[comp.std.unix] awk syntax

peter@ficc.ferranti.com (Peter da Silva) (05/14/91)

Submitted-by: peter@ficc.ferranti.com (Peter da Silva)

In article <1991May11.224436.25175@uunet.uu.net> arnold@audiofax.com writes:
> (How do I know that        awk 'BEGIN { print "hi" } ; END { print "bye" }'
> is legal while             awk 'BEGIN { print "hi" }   END { print "bye" }'
> isn't?  Presenting a grammar for the language is almost a necessity...)

It isn't? I use the latter all the time!
-- 
Peter da Silva; Ferranti International Controls Corporation; +1 713 274 5180;
Sugar Land, TX  77487-5012;         `-_-' "Have you hugged your wolf, today?"


Volume-Number: Volume 23, Number 66

arnold%audiofax.com@mathcs.emory.edu (Arnold Robbins) (05/14/91)

Submitted-by: arnold%audiofax.com@mathcs.emory.edu (Arnold Robbins)

>In article <1991May11.224436.25175@uunet.uu.net> arnold@audiofax.com writes:
>> (How do I know that        awk 'BEGIN { print "hi" } ; END { print "bye" }'
>> is legal while             awk 'BEGIN { print "hi" }   END { print "bye" }'
>> isn't?  Presenting a grammar for the language is almost a necessity...)

In article <1991May13.222855.9433@uunet.uu.net> peter@ficc.ferranti.com (Peter da Silva) writes:
>It isn't?
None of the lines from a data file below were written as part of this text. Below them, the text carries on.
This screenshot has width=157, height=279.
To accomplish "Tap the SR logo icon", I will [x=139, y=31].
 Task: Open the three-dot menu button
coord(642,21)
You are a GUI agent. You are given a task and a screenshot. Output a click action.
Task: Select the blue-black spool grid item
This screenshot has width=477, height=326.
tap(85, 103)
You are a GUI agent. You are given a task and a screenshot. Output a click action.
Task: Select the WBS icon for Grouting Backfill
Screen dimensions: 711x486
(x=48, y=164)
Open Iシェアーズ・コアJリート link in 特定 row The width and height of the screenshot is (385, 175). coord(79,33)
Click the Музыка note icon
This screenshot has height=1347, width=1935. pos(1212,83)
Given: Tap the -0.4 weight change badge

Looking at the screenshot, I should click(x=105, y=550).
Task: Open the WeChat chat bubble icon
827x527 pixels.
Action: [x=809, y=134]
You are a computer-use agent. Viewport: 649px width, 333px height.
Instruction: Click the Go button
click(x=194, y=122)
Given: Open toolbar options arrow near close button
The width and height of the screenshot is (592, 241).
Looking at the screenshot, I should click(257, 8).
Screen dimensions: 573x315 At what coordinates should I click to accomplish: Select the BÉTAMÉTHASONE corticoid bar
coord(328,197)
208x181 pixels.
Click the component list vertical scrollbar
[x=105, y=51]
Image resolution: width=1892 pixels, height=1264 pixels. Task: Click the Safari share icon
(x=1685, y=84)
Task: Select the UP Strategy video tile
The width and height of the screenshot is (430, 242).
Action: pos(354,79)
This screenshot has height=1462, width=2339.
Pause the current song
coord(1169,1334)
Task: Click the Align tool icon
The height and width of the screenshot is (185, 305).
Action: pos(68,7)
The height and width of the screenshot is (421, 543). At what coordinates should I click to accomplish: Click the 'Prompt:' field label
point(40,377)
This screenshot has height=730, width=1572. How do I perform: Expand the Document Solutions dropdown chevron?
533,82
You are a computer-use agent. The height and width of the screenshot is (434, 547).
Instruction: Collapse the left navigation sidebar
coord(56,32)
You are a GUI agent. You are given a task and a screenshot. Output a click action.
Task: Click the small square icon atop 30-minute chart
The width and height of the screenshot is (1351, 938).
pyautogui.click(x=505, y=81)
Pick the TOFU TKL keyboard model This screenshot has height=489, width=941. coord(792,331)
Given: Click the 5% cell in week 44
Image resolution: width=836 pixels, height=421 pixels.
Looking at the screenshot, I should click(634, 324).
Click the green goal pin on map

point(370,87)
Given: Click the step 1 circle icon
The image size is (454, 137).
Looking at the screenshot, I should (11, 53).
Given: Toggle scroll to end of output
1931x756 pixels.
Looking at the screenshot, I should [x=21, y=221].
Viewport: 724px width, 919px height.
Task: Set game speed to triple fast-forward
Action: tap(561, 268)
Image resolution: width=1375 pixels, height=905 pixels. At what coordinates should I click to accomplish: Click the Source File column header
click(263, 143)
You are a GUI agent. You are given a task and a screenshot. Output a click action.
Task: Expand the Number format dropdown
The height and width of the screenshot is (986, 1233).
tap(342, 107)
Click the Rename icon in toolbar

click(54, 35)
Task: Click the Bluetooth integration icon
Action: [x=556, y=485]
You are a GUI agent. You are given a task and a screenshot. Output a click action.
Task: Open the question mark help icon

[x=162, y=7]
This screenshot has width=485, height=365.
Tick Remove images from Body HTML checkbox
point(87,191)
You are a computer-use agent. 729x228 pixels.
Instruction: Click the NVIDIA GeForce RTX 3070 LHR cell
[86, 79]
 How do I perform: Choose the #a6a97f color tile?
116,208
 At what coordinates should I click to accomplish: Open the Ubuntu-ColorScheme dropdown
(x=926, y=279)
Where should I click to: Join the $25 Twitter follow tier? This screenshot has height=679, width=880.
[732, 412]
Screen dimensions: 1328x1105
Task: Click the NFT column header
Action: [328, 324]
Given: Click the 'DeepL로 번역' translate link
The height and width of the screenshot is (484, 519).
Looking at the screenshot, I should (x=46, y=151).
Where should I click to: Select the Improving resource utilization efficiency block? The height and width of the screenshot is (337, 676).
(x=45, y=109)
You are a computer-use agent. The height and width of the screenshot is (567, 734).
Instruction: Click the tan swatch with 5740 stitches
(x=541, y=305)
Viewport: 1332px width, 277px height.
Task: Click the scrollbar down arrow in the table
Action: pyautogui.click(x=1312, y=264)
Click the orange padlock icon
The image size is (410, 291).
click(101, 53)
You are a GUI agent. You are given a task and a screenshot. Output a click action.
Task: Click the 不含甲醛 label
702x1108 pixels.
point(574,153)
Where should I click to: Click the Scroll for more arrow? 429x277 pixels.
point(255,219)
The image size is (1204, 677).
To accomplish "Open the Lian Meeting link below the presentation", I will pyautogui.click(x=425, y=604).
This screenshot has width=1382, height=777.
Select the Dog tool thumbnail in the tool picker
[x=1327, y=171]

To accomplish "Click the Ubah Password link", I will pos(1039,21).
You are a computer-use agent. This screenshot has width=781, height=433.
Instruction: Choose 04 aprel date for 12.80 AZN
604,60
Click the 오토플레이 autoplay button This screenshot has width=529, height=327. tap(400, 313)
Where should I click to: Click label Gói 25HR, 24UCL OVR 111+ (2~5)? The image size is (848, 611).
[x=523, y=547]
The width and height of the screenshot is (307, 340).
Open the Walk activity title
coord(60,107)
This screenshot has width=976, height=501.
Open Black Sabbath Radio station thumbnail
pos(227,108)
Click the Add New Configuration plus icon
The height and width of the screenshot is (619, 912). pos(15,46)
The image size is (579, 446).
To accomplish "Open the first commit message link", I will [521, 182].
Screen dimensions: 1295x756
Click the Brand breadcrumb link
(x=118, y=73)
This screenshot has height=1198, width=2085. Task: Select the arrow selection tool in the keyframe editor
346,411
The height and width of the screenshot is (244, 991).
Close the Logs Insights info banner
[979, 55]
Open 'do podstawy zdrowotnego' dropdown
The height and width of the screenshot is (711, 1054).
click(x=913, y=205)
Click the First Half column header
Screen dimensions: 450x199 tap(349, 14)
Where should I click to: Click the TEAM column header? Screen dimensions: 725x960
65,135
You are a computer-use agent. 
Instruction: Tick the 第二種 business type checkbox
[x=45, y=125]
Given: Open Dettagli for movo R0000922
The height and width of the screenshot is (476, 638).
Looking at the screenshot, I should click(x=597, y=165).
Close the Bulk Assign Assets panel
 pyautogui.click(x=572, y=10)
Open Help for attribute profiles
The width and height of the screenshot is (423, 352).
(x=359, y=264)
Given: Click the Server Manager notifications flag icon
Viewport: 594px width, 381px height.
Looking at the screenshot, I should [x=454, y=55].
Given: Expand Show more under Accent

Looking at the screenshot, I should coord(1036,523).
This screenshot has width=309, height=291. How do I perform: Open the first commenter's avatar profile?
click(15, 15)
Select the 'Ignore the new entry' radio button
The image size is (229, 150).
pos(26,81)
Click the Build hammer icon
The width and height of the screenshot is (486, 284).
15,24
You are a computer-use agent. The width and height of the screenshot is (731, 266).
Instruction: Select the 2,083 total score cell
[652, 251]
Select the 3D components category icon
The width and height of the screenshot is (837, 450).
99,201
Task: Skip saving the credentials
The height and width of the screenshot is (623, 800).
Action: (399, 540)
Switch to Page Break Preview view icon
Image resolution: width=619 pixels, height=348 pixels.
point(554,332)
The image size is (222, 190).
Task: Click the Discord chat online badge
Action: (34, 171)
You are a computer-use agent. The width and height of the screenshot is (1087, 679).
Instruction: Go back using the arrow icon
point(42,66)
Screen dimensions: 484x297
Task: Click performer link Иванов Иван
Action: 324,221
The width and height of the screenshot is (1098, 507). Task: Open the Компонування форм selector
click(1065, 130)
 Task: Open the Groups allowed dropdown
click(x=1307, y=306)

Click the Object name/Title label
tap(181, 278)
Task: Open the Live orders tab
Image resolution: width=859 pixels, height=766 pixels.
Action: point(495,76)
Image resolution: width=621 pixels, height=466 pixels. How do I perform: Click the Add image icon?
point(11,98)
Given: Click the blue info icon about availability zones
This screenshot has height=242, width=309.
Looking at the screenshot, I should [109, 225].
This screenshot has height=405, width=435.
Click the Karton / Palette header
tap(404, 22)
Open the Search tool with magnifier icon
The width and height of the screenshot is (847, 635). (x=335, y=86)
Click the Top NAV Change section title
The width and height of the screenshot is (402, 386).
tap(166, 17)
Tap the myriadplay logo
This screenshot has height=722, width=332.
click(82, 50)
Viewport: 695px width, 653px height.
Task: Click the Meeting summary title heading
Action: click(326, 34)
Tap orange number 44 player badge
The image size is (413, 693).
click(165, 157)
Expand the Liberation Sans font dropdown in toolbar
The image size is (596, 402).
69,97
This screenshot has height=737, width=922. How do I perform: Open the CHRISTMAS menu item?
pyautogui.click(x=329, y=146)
I use the latter all the time!

History lesson time.   First of all, posix awk is "new" awk, not old awk.
It is based on the awk in the 1988 book by Aho, Weinberger and Kernighan.
It has some additional features that have gone in to both att & gnu awk.

One of the things that happened when new awk was first realeased was a lot
of cleaning up and consistencizing (if I may coin a term) of the awk language.
In particular, rules had to be seperated by either a newline or a semi-colon,
just like the statements inside an action.  Here's a real live example
from my V.3.2 system:

	Script started on Tue May 14 12:25:28 1991
	audiofax1> rlogin tiktok
	Password:
	
	ESIX System 5.3.2 Rev.D
	Copyright (C) 1984, 1986, 1987, 1988 AT&T
	Copyright (C) 1987, 1988 Microsoft Corp.
	Copyright (C) 1988, 1989, 1990 Everex Systems, Inc.
	All Rights Reserved
	Login last used: Tue May 14 12:24:29 1991
	TERM=at386
	tiktok> nawk 'BEGIN { print "hi" } ; END { print "bye" }' /dev/null
	hi
	bye
	tiktok> nawk 'BEGIN { print "hi" }  END { print "bye" }' /dev/null 
	nawk: syntax error at source line 1
	 context is
	        BEGIN { print "hi" }  >>>  END <<<  { print "bye" }
	nawk: bailing out at source line 1
	tiktok> 
	Connection closed.
	audiofax1> 
	script done on Tue May 14 12:26:28 1991

Based on a cursory reading of the grammar in the posix spec, this rule
applies.

Alas, some time back, backwards compatibility reared it's ugly head within
AT&T, and for V.4 nawk, Brian Kernighan "fixed" things so that the seperator
is no longer necessary.  (This was at the request of the System V folks.)
David Trueman went ahead and fixed gawk to be the same way (adding heavily
to the number of shift/reduce conflicts in the grammar).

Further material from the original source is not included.